Hopefully next generations will feel the same about legal contracts, law in general, and Java code bases. They're incomprehensible not because of fonts but because of unfathomable complexity.
Which Europe and which century do you live in where literacy rate is below 10%?
Speaking about the past centuries.
You can learn fraktur or blackletter in a day and cyrillic in a few days, if you already know the latin alphabet.
> learn fraktur or blackletter in a day and cyrillic in a few days
Not a chance, sorry.
Why? The former are just different typefaces (I learned to read them by myself when I was 10 while looking at our old books) and the latter I sort of picked up while travelling through Serbia and Bulgaria (I don't speak the languages).
The writing is on the wall for handwriting.
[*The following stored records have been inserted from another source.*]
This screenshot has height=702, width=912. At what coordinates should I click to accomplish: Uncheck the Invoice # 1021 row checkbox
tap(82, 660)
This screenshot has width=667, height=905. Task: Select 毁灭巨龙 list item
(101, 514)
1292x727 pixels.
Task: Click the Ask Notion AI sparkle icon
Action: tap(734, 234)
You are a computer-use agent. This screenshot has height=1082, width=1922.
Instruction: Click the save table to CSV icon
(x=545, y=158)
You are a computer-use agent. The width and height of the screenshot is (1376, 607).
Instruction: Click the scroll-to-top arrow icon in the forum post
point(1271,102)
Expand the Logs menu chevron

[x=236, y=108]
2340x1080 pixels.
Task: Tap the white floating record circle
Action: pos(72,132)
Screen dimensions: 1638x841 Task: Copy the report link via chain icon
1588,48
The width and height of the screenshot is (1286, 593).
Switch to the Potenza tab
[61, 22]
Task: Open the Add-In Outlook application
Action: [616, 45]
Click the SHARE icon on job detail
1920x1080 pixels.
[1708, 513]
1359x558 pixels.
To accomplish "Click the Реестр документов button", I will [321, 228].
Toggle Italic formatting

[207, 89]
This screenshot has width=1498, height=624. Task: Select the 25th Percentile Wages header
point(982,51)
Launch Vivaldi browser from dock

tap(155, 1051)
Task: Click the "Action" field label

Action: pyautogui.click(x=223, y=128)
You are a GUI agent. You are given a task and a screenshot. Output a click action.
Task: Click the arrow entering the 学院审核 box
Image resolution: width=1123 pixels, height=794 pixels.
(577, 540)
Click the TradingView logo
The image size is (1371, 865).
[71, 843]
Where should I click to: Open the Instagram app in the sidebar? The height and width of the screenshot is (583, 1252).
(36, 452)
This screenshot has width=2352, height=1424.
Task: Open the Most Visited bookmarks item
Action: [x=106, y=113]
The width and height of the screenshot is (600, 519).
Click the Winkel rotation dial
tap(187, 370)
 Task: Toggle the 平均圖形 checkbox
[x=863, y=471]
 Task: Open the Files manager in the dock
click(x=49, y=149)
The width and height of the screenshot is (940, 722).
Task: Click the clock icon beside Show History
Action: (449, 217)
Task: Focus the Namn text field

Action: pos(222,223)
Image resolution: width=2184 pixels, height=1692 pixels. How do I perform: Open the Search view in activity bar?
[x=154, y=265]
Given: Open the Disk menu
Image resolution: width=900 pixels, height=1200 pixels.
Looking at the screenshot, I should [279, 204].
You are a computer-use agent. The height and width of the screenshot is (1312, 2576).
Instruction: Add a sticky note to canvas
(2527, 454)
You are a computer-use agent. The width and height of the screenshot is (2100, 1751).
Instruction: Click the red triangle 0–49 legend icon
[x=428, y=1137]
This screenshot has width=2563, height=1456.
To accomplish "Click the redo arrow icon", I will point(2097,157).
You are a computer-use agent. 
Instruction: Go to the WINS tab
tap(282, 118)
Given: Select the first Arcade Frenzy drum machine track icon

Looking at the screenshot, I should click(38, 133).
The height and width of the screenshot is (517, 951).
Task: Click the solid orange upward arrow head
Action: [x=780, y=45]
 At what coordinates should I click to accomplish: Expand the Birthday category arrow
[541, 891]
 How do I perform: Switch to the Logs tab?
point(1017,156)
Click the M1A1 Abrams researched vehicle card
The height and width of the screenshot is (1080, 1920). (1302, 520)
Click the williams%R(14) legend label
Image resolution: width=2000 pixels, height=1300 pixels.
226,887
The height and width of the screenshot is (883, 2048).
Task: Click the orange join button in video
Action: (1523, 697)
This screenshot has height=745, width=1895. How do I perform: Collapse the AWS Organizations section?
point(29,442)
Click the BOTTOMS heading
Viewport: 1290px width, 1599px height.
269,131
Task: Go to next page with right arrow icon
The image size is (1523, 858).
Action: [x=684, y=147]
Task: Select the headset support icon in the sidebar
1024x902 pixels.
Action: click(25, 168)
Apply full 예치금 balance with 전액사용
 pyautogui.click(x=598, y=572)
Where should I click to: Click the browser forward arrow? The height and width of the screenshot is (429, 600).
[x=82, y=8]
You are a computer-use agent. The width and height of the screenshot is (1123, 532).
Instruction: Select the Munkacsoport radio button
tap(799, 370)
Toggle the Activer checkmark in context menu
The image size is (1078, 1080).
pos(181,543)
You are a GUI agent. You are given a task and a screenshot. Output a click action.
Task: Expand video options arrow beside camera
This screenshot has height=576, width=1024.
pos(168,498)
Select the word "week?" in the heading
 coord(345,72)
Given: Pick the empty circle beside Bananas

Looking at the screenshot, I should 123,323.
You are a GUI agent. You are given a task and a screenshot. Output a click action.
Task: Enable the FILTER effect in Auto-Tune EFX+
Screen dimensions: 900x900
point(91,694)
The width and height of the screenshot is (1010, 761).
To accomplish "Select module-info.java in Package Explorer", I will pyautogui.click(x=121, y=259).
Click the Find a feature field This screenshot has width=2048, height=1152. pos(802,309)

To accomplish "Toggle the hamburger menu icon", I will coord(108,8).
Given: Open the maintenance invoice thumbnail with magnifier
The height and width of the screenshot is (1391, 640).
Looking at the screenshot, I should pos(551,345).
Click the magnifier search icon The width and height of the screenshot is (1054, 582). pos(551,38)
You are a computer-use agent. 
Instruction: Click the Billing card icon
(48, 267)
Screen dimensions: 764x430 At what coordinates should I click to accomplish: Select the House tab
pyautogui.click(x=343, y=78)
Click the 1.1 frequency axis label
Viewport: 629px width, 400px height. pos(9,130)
Zoomers use speech recognition or touchscreen keyboards, millennials use keyboards. Boomers use pens
Silly comment. Handwriting is proven to be correlated with much better memory retention, which ultimately means much greater degree of association with existing memories and the creation of novel ideas.
"The comparison between handwriting and typing reveals important differences in their neural and cognitive impacts. Handwriting activates a broader network of brain regions involved in motor, sensory, and cognitive processing, contributing to deeper learning, enhanced memory retention, and more effective engagement with written material. Typing, while more efficient and automated, engages fewer neural circuits, resulting in more passive cognitive engagement. These findings suggest that despite the advantages of typing in terms of speed and convenience, handwriting remains an important tool for learning and memory retention, particularly in educational contexts."
https://pmc.ncbi.nlm.nih.gov/articles/PMC11943480/
You are literally handicapping yourself by not thinking with pen and paper, or keeping paper notes.
The future is handwriting with painless digitization for searchability, until we invent a better input device for text that leverages our motor-memory facilities in the brain.
This paper just says that handwriting requires more cognitive load?
Which is exactly my experience with handwriting through my school years. When handwriting notes during lectures all focus goes to plotting down words, and it becomes impossible to actually focus on the meaning behind them.
I call out the Lindy effect. Handwriting survived printed characters, typewriters, and the last 50-70 years of computers and keyboards, it will survive this too.
I love how you fit right into the current meme that Gen-X never gets mentioned.